Image restoration can be broadly categorized into two main types: spatial domain and frequency domain methods. Spatial domain techniques operate directly on the image pixels, while frequency domain methods transform the image into the frequency domain using techniques such as the Fourier transform, where restoration operations are performed. Both approaches have their advantages and are suitable for different types of image degradation.

== Techniques and algorithms ==

=== Spatial domain methods ===
Spatial domain techniques primarily operate on the pixel values of an image. Some common methods in this domain include:

==== Median filtering ====
This technique replaces each pixel value with the median value in its local neighborhood, effectively reducing impulse noise.

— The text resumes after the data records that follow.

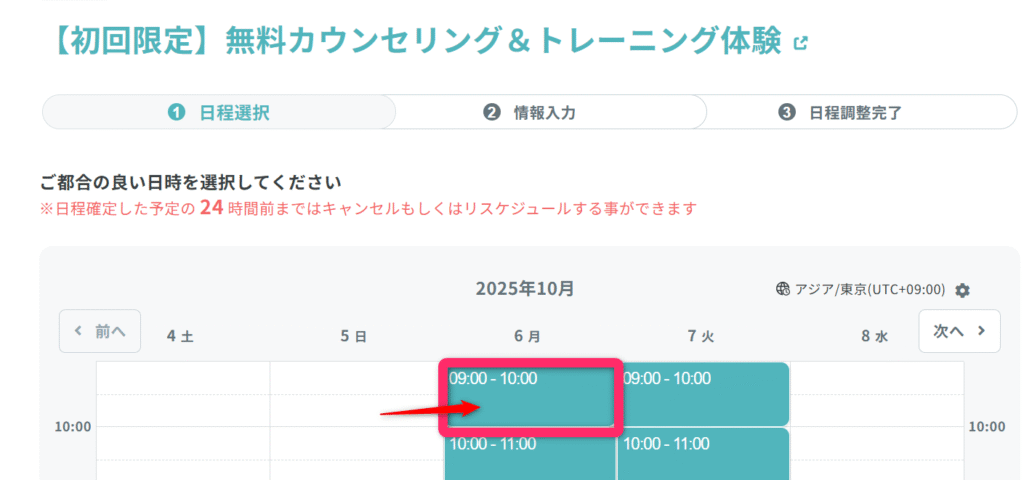Select the 6 月 day header

pyautogui.click(x=528, y=337)
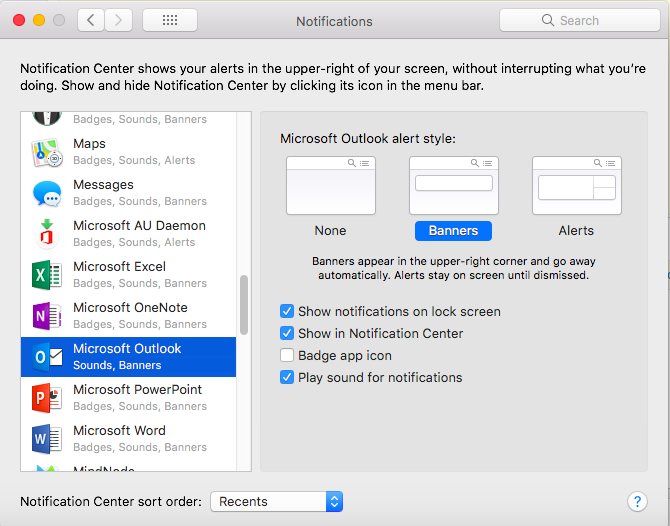
Task: Select the Microsoft AU Daemon icon
Action: point(46,234)
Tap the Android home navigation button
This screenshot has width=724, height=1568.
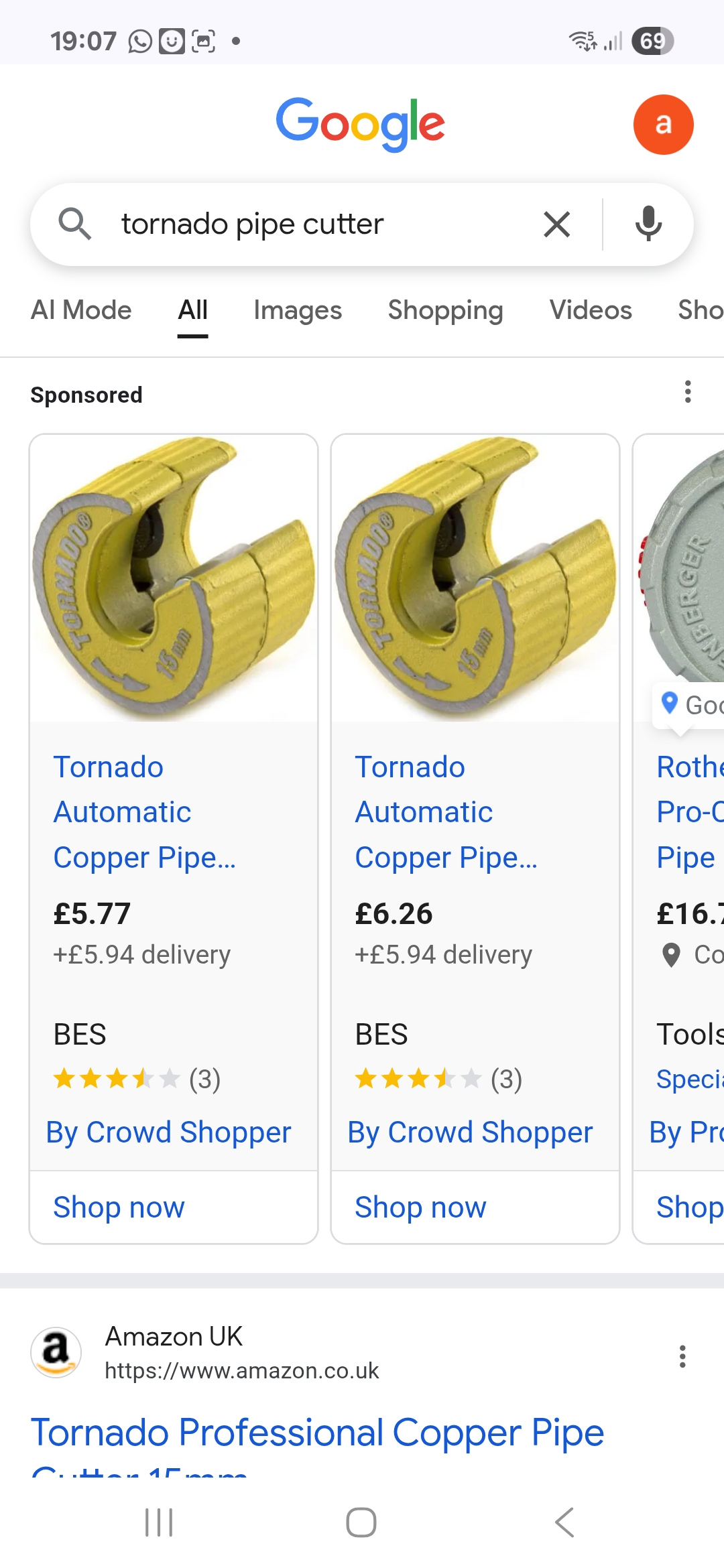point(361,1522)
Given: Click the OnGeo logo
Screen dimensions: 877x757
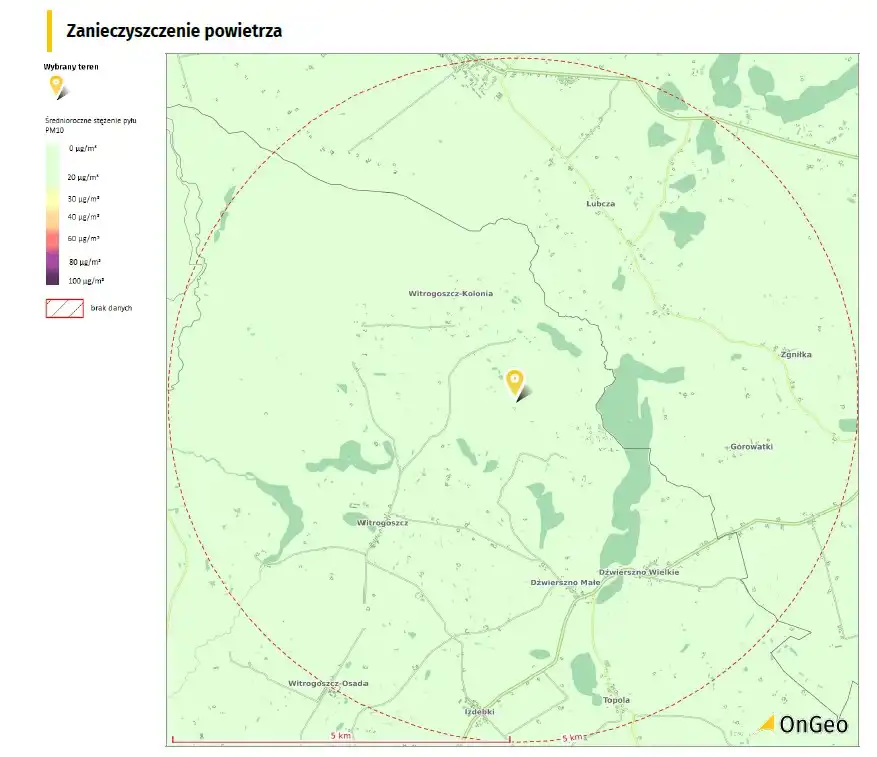Looking at the screenshot, I should tap(802, 724).
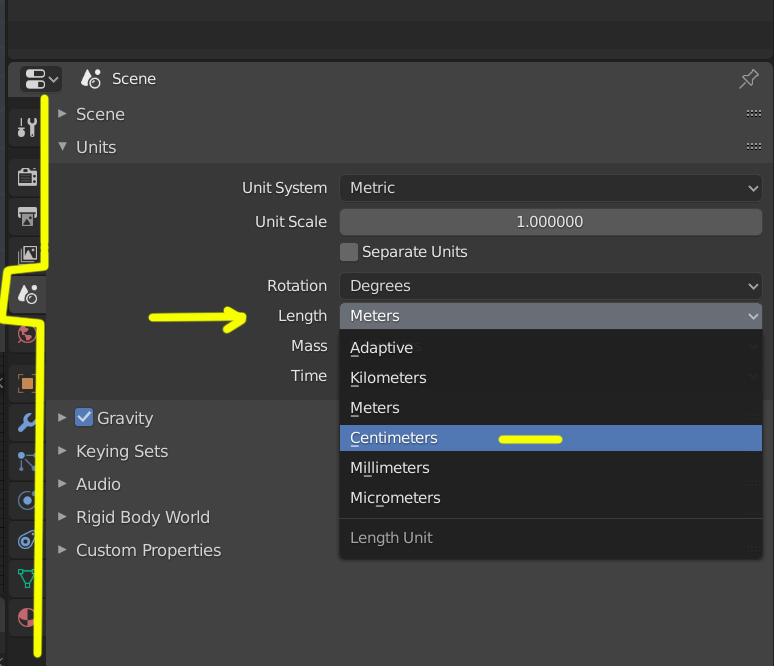Open the Object properties tab icon
The height and width of the screenshot is (666, 774).
[27, 382]
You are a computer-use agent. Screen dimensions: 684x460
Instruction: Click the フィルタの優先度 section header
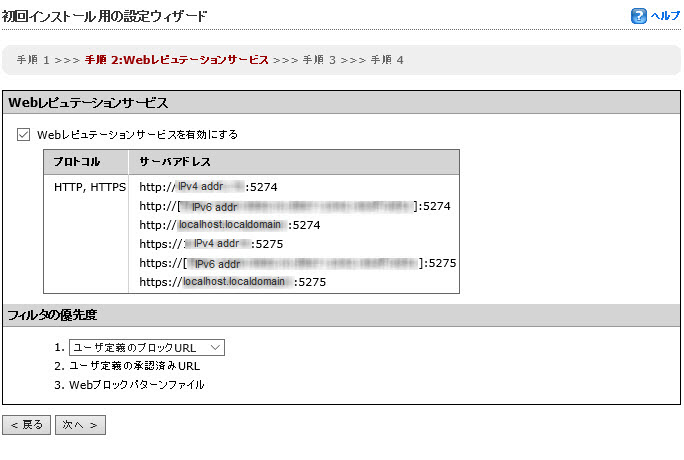click(52, 315)
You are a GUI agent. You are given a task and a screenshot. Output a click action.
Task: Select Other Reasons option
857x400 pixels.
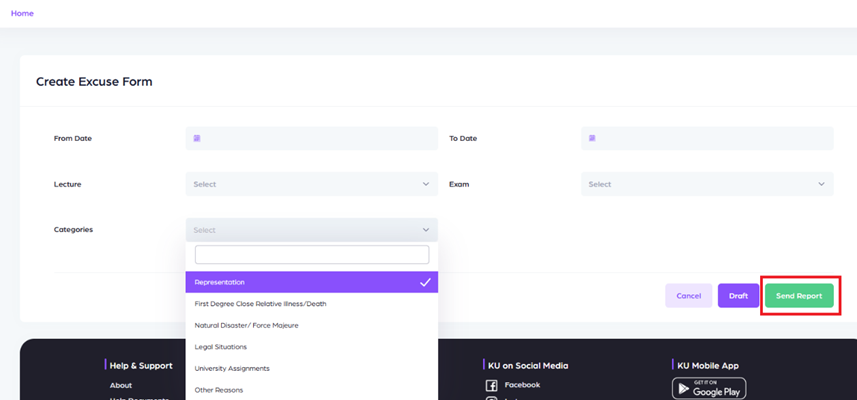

==== Wiener filtering ====
Based on statistical models, the Wiener filter minimizes the mean square error between the original image and the filtered image. It is particularly useful for reducing noise and enhancing blurred images.

==== Total variation regularization ====
This technique minimizes the total variation of an image while preserving important image details. It is effective in removing noise while maintaining image edges.

== Frequency domain methods ==
Frequency domain techniques involve transforming the image from the spatial domain to the frequency domain, typically using the Fourier transform. Some common methods in this domain include:

=== Inverse filtering ===
This technique aims to recover the original image by estimating the inverse of the degradation function. However, it is highly sensitive to noise and can amplify noise in the restoration process.

=== Constrained least squares filtering ===
By incorporating constraints on the solution, this method reduces noise and restores the image while preserving important image details.

=== Homomorphic filtering ===
It is used for enhancing images that suffer from both additive and multiplicative noise. This technique separately processes the low-frequency and high-frequency components of the image to improve visibility.

== Applications ==
Image restoration has a wide range of applications in various fields, including:

=== Forensic analysis ===
In criminal investigations, image restoration techniques can help enhance surveillance footage, recover details from low-quality images, and improve the identification of objects or individuals.

=== Medical imaging ===
Image restoration is crucial in medical imaging to improve the accuracy of diagnosis. It helps in reducing noise, enhancing contrast, and improving image resolution for techniques such as X-ray, MRI, CT scans, and ultrasound.

=== Photography ===
Image restoration techniques are commonly used in digital photography to correct imperfections caused by factors like motion blur, lens aberrations, and sensor noise. They can also be used to restore old and damaged photographs.

=== Archival preservation ===
Image restoration plays a significant role in preserving historical documents, artworks, and photographs. By reducing noise, enhancing faded details, and removing artifacts, valuable visual content can be preserved for future generations.

== Challenges and future directions ==
Despite significant advancements in image restoration, several challenges remain. Some of the key challenges include handling complex degradations, dealing with limited information, and addressing the trade-off between restoration quality and computation time.

The future of image restoration is likely to be driven by developments in deep learning and artificial intelligence. Convolutional neural networks (CNNs) have shown promising results in various image restoration tasks, including denoising, super-resolution, and inpainting. The use of generative adversarial networks (GANs) has also gained attention for realistic image restoration.

Additionally, emerging technologies such as computational photography and multi-sensor imaging are expected to provide new avenues for image restoration research and applications.